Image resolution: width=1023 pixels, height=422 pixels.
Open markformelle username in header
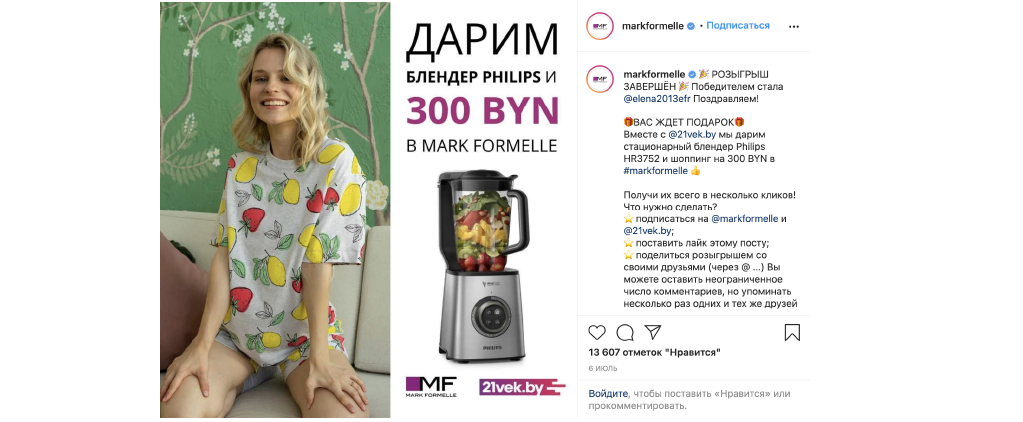point(654,25)
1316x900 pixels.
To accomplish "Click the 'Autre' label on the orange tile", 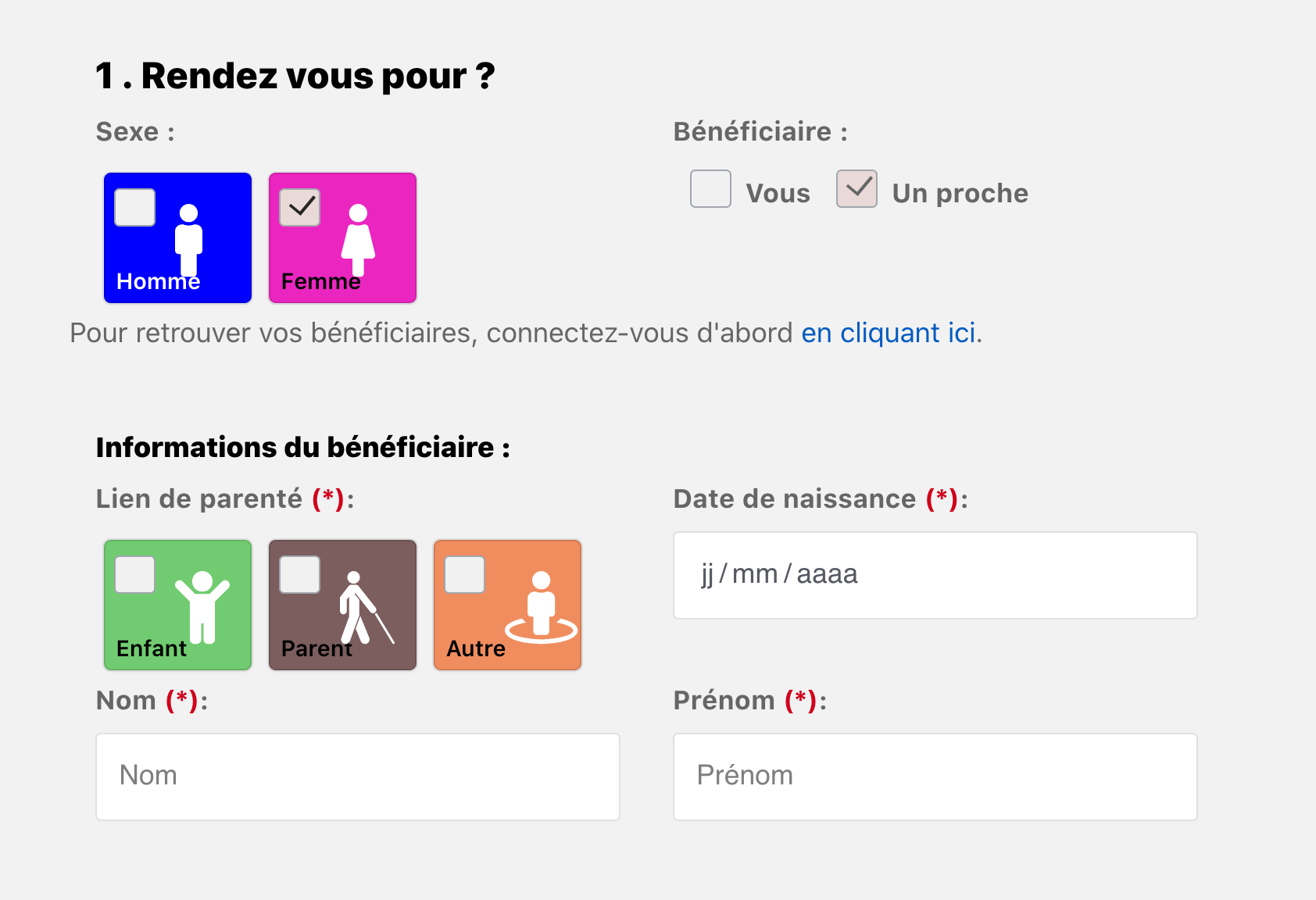I will tap(476, 648).
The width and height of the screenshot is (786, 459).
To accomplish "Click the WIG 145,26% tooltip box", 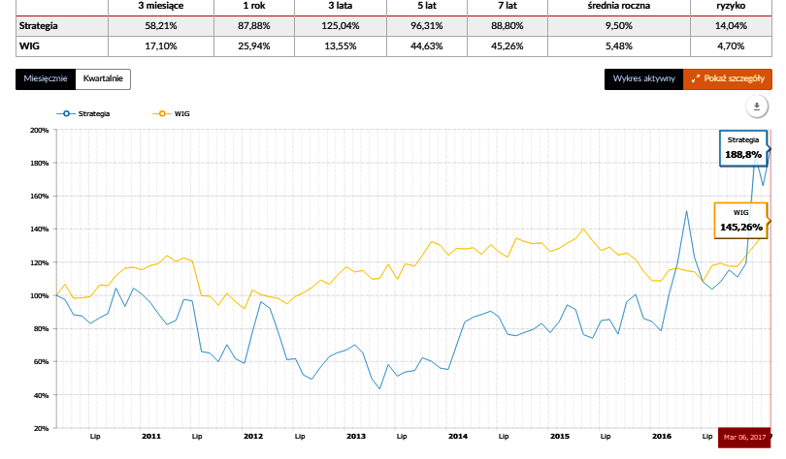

:::

_What is needed_
Return the records from the line containing "The width and" through the end of the records, inclusive, copied word for word with the pictures left out.

_The reply_
The width and height of the screenshot is (786, 459).
To accomplish "Click the WIG 145,26% tooltip box", 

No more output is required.